▸ **Excerpted text**
************

Neoprene (CR) for Custom Molded Components — Properties, Applications & Specifications
Table of Contents
Neoprene (CR) is built around a chlorine-substituted polymer backbone that disrupts the electron transfer pathways responsible for ozone and UV degradation — the chlorine atoms electronically stabilize the double bonds that ozone attacks in hydrocarbon rubbers, making CR inherently resistant to surface cracking without requiring chemical additives. This prevents the classic ozone-induced surface crazing failure mode that eliminates materials like natural rubber and SBR from outdoor static sealing applications within 1–3 years of UV exposure. Fenlora molds CR compounds in 40–70 Shore A hardness ranges as weatherstrip seals, vibration isolation mounts, and electrical cable grommets for HVAC equipment manufacturers and marine OEMs across North America.
Material Properties & Specifications
| Common names / abbreviations | Neoprene (CR) |
|---|---|
| Polymer structure / monomer system | Polychloroprene |
| Tg (°C) / Brittle Point | -43 °C |
| Density (g/cm³) | 1.23 - 1.25 |
| Hardness range (Shore A/D) | 15 - 95 Shore A |
| Tensile strength (MPa) | 3.4 - 24.1 |
| Elongation at break (%) | 100 - 800 |
| 100% / 300% modulus (MPa) | 0.68 - 20.6 at 100% |
| Rebound / tanδ (temp + freq) | 50 - 80 % Rebound |
| Compression set (%) | 20 - 60 % |
| Continuous service temp (°C) | -34°C to 100°C |
| Environmental & Fluid Resistance | Ozone: Excellent | Oil: Moderate |
| ASTM D2000 Callouts | ASTM D2000 M1BC 303 |
| Electrical properties | Vol Res: 2.0 x 10^13 ohm-cm |
| Thermal properties | Thermal Cond: 0.11 - 0.19 W/mK |
| Tear Resistance | Tier 4 - Strong |
| Abrasion Resistance | Tier 4 - Strong |
| Gas Impermeability Resistance | Tier 5 - Excellent |
| Oxygen Resistance | Tier 4 - Strong |
| Ozone Resistance | Tier 4 - Strong |
| Weathering Resistance | Tier 4 - Strong |
| Oil Resistance | Tier 3 - Balanced |
| Acid Resistance | Tier 4 - Strong |
| Alkaline Resistance | Tier 5 - Excellent |
| Water Resistance | Tier 4 - Strong |
| Flame Resistance | Tier 4 - Strong |
| Chemical Resistance | Tier 5 - Excellent |
When to Specify CR
Neoprene CR sits at a practical midpoint in the elastomer spectrum — it won’t outperform Viton in chemical resistance or EPDM in heat, but it handles combinations of stressors that eliminate single-property materials.

************

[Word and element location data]
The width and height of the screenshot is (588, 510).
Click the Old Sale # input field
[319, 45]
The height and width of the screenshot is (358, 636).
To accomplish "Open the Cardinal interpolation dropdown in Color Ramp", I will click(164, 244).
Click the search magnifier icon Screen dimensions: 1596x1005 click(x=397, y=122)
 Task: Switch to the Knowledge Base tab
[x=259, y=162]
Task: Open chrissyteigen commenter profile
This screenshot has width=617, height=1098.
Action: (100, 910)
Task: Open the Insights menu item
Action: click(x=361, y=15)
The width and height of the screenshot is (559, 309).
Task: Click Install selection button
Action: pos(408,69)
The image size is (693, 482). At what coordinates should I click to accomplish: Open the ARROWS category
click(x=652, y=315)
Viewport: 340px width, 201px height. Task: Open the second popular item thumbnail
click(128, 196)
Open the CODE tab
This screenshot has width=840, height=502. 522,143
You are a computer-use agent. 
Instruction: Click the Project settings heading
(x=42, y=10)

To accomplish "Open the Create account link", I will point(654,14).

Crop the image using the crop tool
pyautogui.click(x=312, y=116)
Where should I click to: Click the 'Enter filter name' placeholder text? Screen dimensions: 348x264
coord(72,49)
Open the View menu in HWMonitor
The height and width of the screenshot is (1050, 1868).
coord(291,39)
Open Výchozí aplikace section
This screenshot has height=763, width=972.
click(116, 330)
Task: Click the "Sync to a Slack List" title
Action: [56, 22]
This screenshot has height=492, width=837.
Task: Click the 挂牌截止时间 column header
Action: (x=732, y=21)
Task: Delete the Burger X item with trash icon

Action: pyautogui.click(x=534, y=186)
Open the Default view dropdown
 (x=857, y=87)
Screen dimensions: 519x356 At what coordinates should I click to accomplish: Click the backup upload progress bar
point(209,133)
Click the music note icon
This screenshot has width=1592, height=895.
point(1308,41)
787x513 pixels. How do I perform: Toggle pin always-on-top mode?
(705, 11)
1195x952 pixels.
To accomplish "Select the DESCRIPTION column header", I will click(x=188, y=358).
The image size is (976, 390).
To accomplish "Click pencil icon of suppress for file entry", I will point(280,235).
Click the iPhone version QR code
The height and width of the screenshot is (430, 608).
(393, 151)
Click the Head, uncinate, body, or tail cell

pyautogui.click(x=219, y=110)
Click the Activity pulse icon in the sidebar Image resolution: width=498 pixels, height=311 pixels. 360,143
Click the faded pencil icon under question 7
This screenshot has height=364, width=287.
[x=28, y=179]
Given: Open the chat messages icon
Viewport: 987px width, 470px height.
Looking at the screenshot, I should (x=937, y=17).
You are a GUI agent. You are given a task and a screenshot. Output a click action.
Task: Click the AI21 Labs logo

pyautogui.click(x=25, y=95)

************

Can you reproduce, word for word, the stretch of the neoprene overview from "Neoprene (CR) for" through "across North America."? These lines stand apart from the neoprene overview.

▸ **Complete response**
Neoprene (CR) for Custom Molded Components — Properties, Applications & Specifications
Table of Contents
Neoprene (CR) is built around a chlorine-substituted polymer backbone that disrupts the electron transfer pathways responsible for ozone and UV degradation — the chlorine atoms electronically stabilize the double bonds that ozone attacks in hydrocarbon rubbers, making CR inherently resistant to surface cracking without requiring chemical additives. This prevents the classic ozone-induced surface crazing failure mode that eliminates materials like natural rubber and SBR from outdoor static sealing applications within 1–3 years of UV exposure. Fenlora molds CR compounds in 40–70 Shore A hardness ranges as weatherstrip seals, vibration isolation mounts, and electrical cable grommets for HVAC equipment manufacturers and marine OEMs across North America.